Similarly, the rate of retreatment is not 3.9% (67/1705) but 7.6% (67/879) and this number is similar to what was reported in European studies (6.9% at 1 year) and WEB-IT (5.6%). A similar limitation is also encountered for anatomical results that are self-evaluated in most retrospective and prospective series but are analyzed by an independent core lab in GCP studies.

Finally, some numbers are also erroneously reported from the published series listed in Table 1 of Mantilla's paper. For instance, the number of adequate occlusions at follow-up in the three European GCP studies is reported to be 43 but is, in fact, 121. ⁴ As a consequence, the numbers in Table 2 of Mantilla's paper are also probably erroneous. However, it is not possible to analyze this point as the names of the series are surprisingly missing.

All these errors will indubitably mislead the readers in their perception of WEB aneurysm treatment results. Will a physician consider as acceptable a treatment with a success rate of 28.1%? Is a rate of 49.7% of adequate occlusion acceptable at follow-up?

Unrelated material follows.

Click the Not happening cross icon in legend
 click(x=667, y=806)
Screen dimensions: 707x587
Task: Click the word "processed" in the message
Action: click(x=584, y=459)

Finally, the authors outline the need for further research “to optimize device selection, standardize classification systems, and enhance long-term evaluation.” This final conclusion outlines a great lack of knowledge from the authors who have apparently completely missed the recent publications of five-year follow-up in both European studies and WEB-IT.^4,5 These recent publications have demonstrated the unparalleled safety and great stability of aneurysm occlusion after WEB aneurysm treatment. We share with the authors the necessity to institutionalize high-quality evaluation of new devices introduced in the INR field with single-arm GCP studies accurately evaluating safety and efficacy, RCTs comparing new devices to devices currently used in clinical practice, and properly conducted meta-analyses. We hope that other intrasaccular devices (Contour and Artisse) will benefit from similar stringent evaluations than the ones conducted for WEB.